[Saved data entries]
◆ ◆ ◆ ◆ ◆ ◆ ◆

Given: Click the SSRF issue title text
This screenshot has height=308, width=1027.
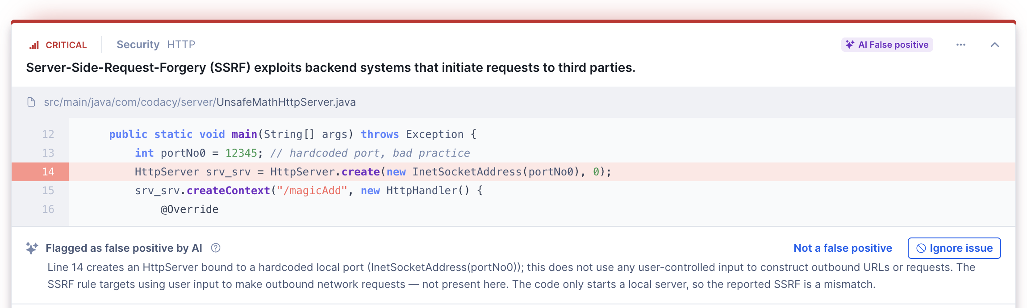Looking at the screenshot, I should 330,68.
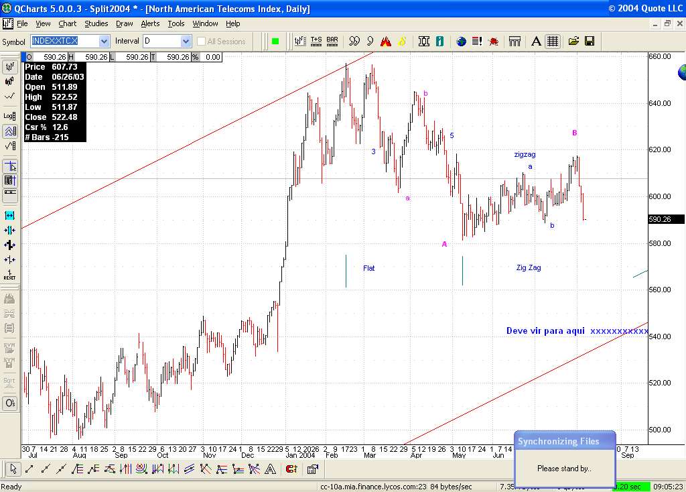Viewport: 686px width, 492px height.
Task: Enable Log scale on the left toolbar
Action: [x=9, y=115]
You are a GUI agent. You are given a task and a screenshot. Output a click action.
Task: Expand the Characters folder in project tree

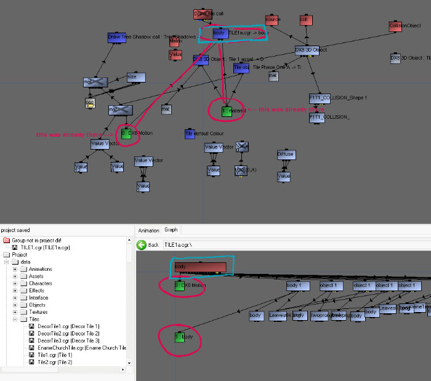point(15,284)
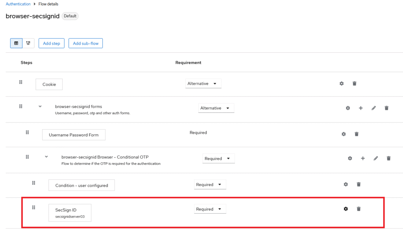This screenshot has width=403, height=236.
Task: Switch to table view mode
Action: click(x=16, y=43)
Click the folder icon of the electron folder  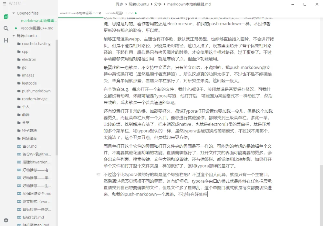tap(19, 60)
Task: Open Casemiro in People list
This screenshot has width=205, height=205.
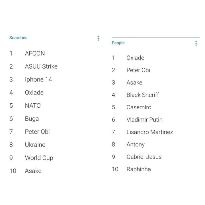Action: (139, 107)
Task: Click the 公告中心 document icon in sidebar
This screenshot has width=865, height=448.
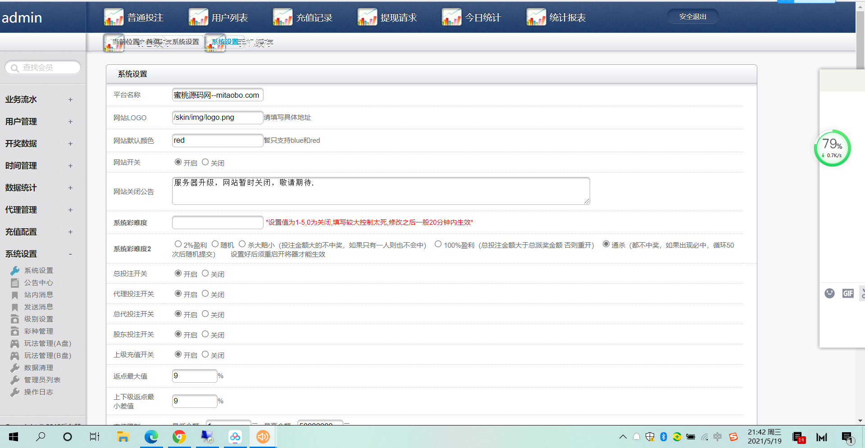Action: tap(15, 283)
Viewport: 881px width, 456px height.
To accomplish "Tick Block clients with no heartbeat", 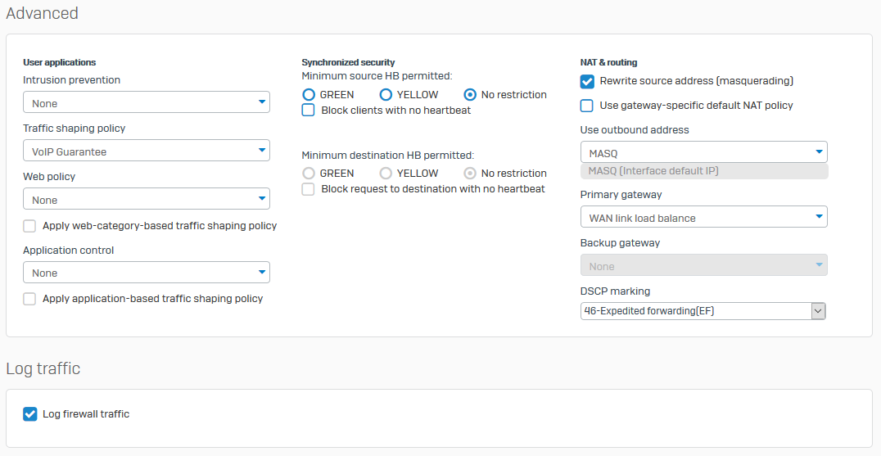I will pyautogui.click(x=308, y=110).
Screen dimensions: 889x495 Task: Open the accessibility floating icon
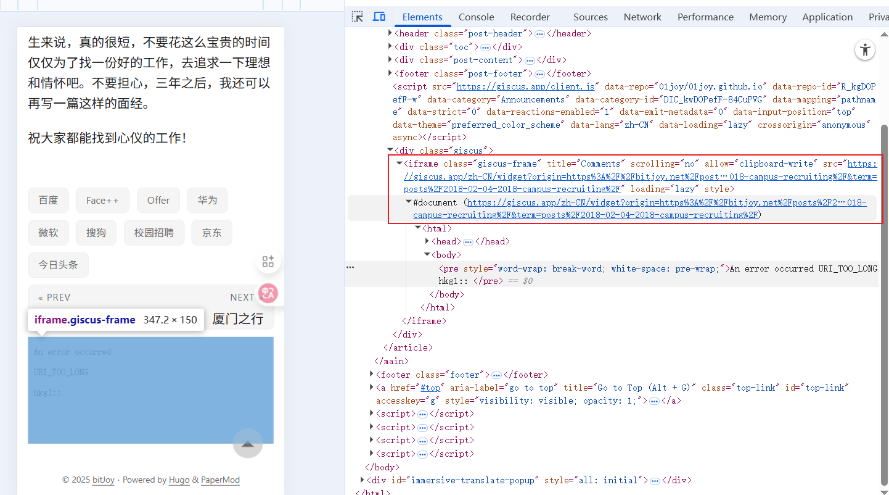tap(865, 50)
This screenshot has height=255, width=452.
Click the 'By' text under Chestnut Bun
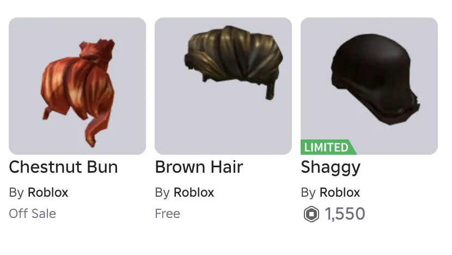pos(16,193)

◆ ◆ ◆ ◆ ◆ ◆ ◆

» Requirement: Restate word for word the lines from the one holding "This screenshot has height=255, width=452." down through the last line of the records above, and do not include the pictures.

» Answer box:
This screenshot has height=255, width=452.
Click the 'By' text under Chestnut Bun
pos(16,193)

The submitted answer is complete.